I got tired of looking at his eyes for so long that I took a quick glance at everyone to see if anyone was watching. No one was, of course, but this one guy did. I think his name was Mason? I wasn’t too sure, but I remember seeing him around. Why was he here though? And why is he just staring at us? Did he want something?
Mason’s POV
Oh crap, I think she can see me. Who is that kid hugging her forever? I don’t like the look of this. Should I stay and say hi to her, or just walk away and act like nothing happened? I could always talk to her at school, since I know that lump bag doesn’t go to the same school. Yeah, I’ll just wait and see what happens tomorrow. But I mean, look at how beautiful she is. Lightly curled hair, hmmm.. That’s how I like it on her. Dressy, yet casual clothes. Even prettier. And not too much makeup. I swear, I study her a lot. Woah, that seems weird, but you get the point. I could barely see what he’s saying to her, but I think it’s quite rude if I just tried making out what he was saying. I have to admit. I am jealous. Like it really doesn’t make sense because she’s not even my girlfriend. I wish she was though. I wouldn’t have to worry about every move she makes, get jealous of these other guys she talks to, and have her with me all the time. Everything would be easier. But no, that guy just had to get in the way and ruin everything. Goodness gracious, who is he anyway?
Harry’s POV
I liked looking into her eyes. I knew when I did that, she felt safe. The way she would start talking, looking at me, everything was just right.

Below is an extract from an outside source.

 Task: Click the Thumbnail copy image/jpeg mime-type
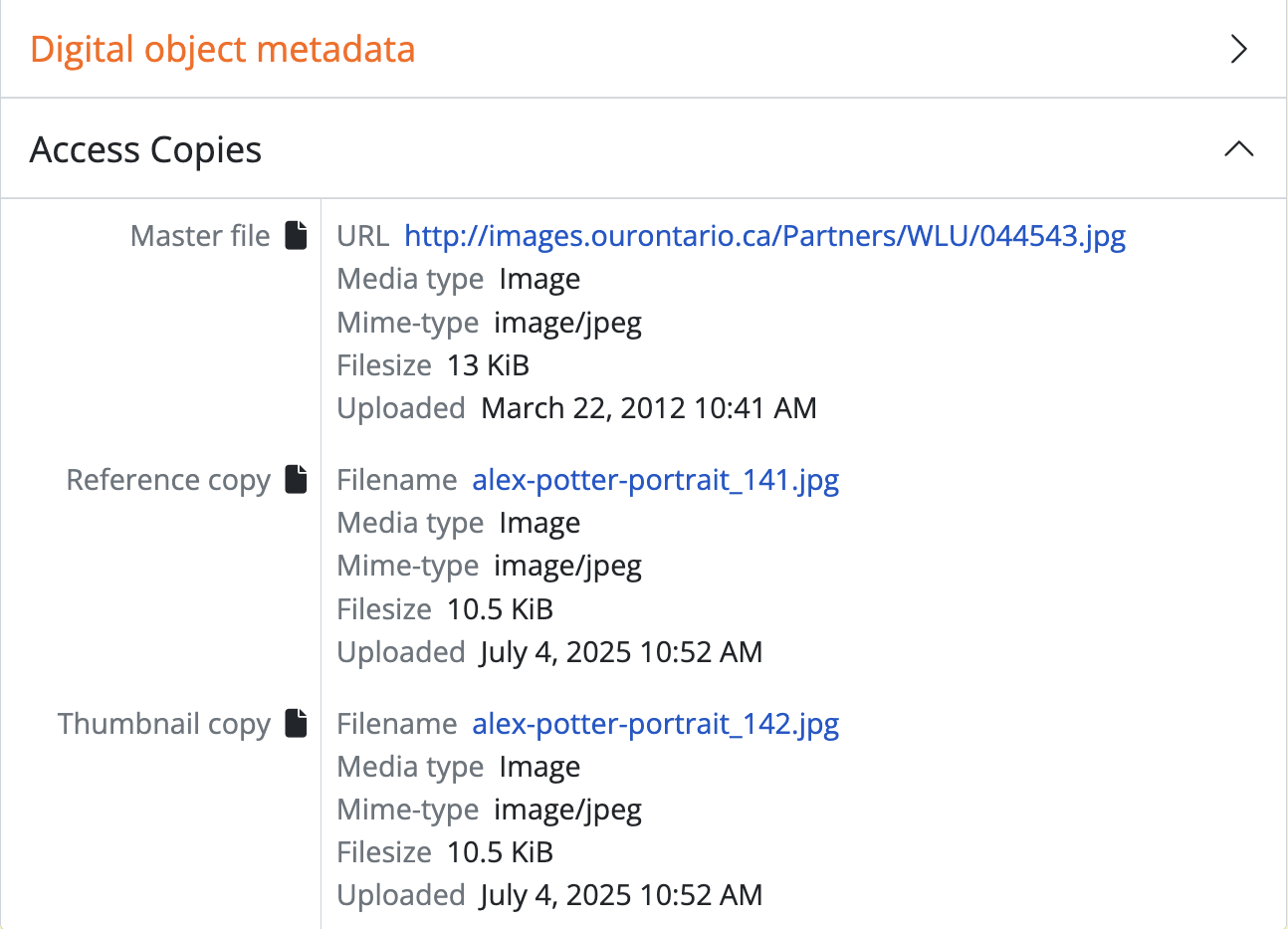click(567, 810)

“I’m sorry for making today sort of a handful.”
“No, it’s alright. I needed this. For the first time, I have something nice to remember. All I could ever remember is getting beat up and put down.”

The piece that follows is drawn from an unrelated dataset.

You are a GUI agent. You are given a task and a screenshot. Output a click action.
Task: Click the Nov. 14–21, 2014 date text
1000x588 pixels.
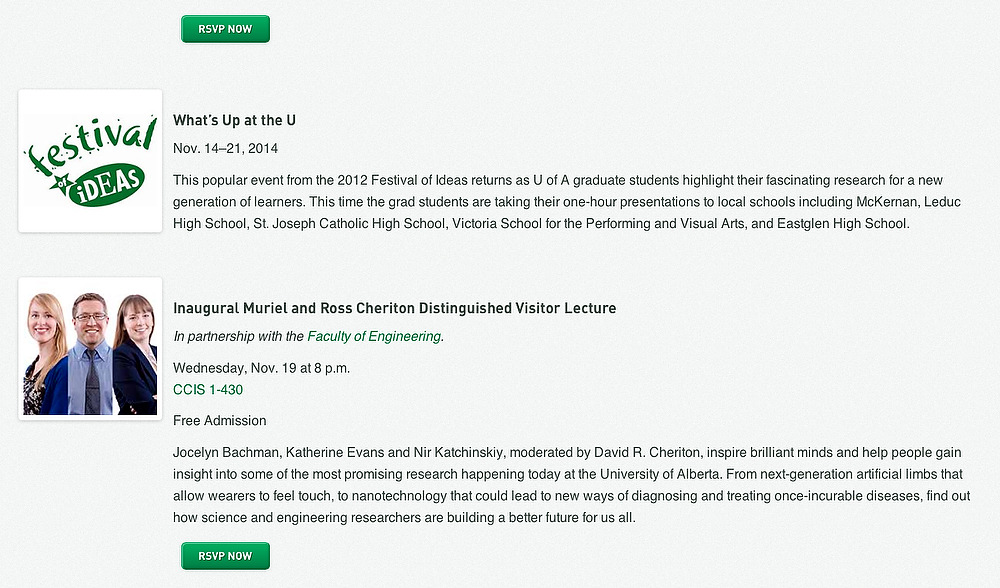225,148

“Not anymore. We have each other to protect, and more importantly. I need to ask you something.”
“Okay, sure. What’s up?”
“Will you b--- actually, nevermind.”
“Wait, what happened?”
“Oh, nothing. Sorry.”
Jeez, did I really just do that. What is wrong with me.
Melody’s POV
Why did he just stop talking all of a sudden. Well, I kind of got the jist of what he was going to ask me. I just wanted to hear the words, even though I know I’m not ready yet.
“I know what you were going to ask me, haha. It wasn’t that hard to keep from me. I know we just met today, so I’m guessing that’s why you held back. But, I don’t want anything official until I know you better. But don’t worry, you’re mine, and I’m yours.”
Did I really just. Oh whatever. I knew that’s what he wanted to hear, and I wanted him to know how I felt. What is the matter with me. Falling in love with someone I JUST met like half an hour ago isn’t reasonable. I don’t think these feelings are going to last very long. The way we feel right this moment, won’t be here a year later. Or will it?